(Data extracted from a collection)
────────────────────────────────────────
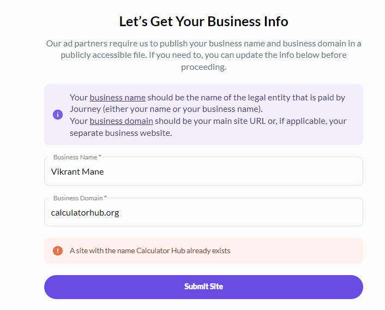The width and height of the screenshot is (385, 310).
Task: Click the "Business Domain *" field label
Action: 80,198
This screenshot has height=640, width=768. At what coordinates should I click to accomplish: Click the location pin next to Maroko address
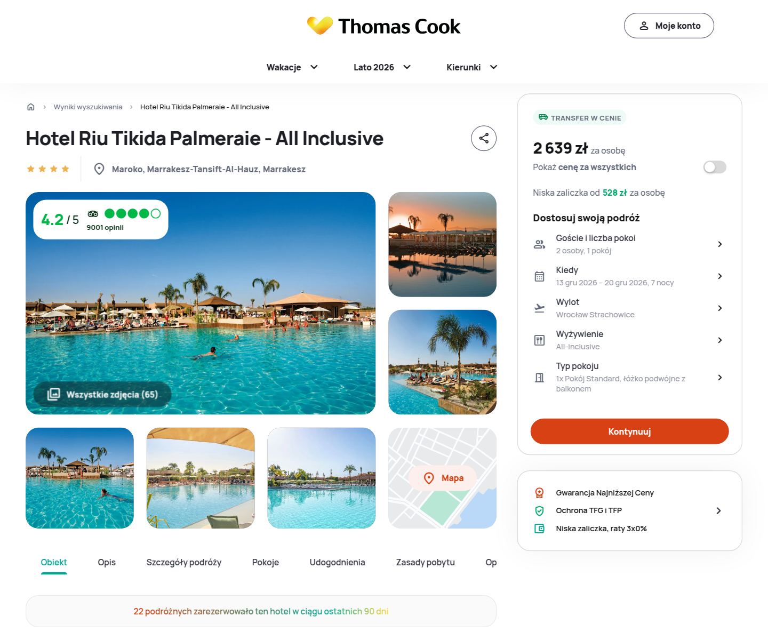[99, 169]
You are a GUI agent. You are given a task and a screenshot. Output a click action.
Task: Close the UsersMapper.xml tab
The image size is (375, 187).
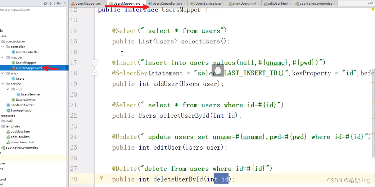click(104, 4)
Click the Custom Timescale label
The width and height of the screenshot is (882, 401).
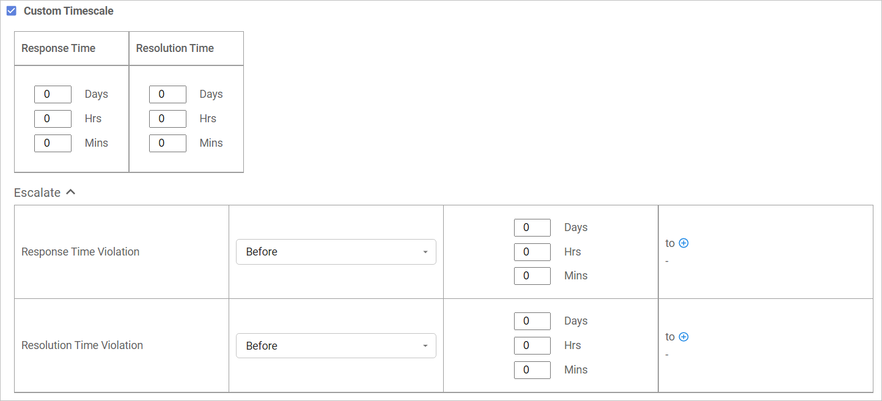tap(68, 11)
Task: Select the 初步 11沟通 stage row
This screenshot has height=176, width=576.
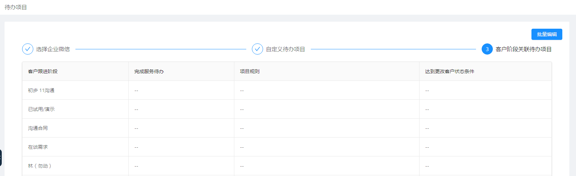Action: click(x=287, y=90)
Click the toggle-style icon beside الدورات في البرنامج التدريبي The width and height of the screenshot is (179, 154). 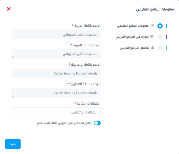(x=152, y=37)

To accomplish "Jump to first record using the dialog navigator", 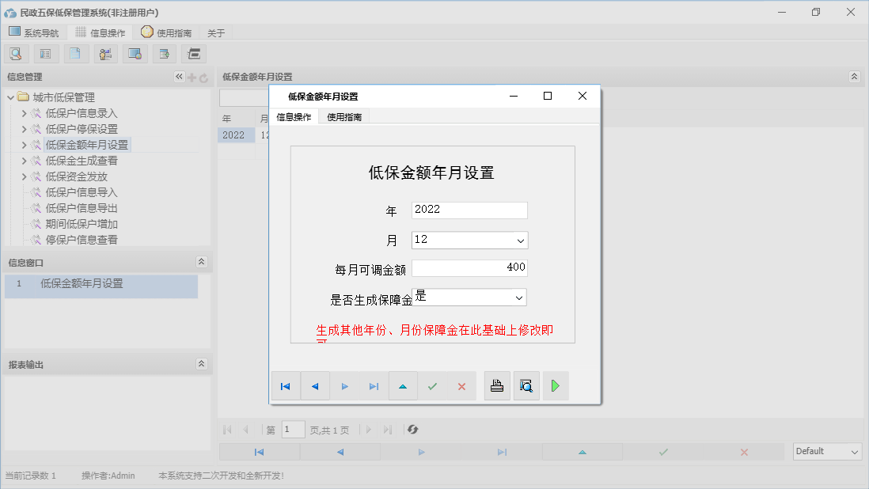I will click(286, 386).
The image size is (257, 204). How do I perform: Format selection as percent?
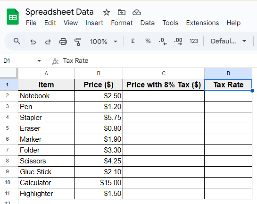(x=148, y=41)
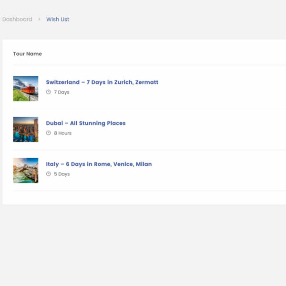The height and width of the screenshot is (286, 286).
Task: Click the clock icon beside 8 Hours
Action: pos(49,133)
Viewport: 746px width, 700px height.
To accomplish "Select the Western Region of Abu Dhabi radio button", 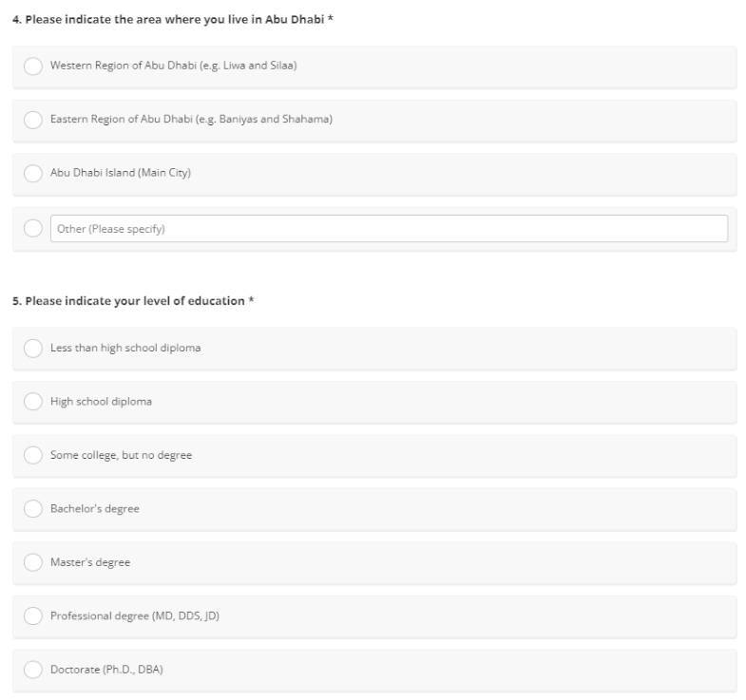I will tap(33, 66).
────────────────────────────────────────
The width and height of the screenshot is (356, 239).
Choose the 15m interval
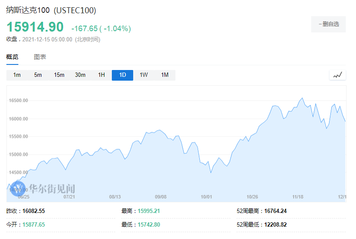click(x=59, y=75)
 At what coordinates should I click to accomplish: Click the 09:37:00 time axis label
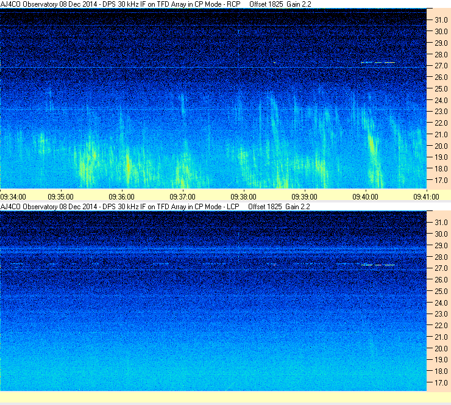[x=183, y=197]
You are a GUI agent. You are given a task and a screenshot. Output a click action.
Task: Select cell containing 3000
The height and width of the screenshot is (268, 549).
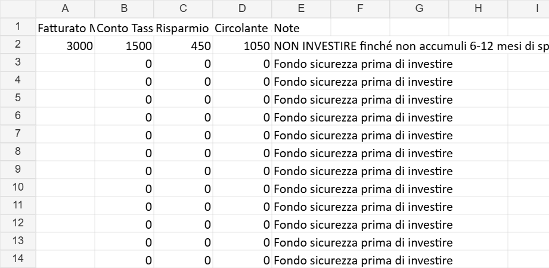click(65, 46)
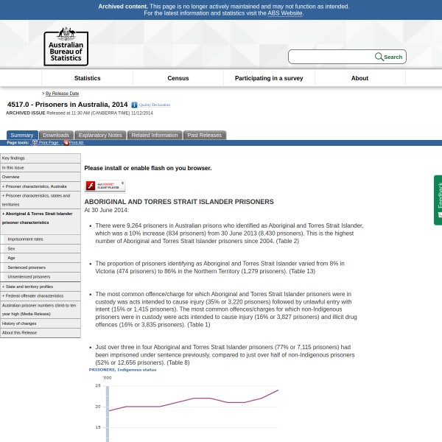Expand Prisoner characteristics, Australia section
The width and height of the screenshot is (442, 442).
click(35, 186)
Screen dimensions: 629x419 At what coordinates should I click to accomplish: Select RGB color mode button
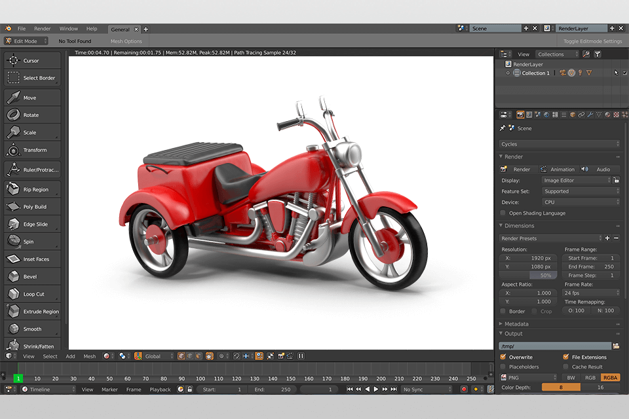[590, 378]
────────────────────────────────────────
**Task**
Those lines of the records above that run from the one containing "The image size is (257, 204)." through the one containing "Viewport: 746px width, 700px height." should be returned exactly, with no pictures among them.

**Expected output**
The image size is (257, 204). How do I perform: Format selection as percent?
(x=148, y=41)
The height and width of the screenshot is (286, 286).
Task: Click the clock icon beside 8 Hours
Action: pos(49,133)
Viewport: 746px width, 700px height.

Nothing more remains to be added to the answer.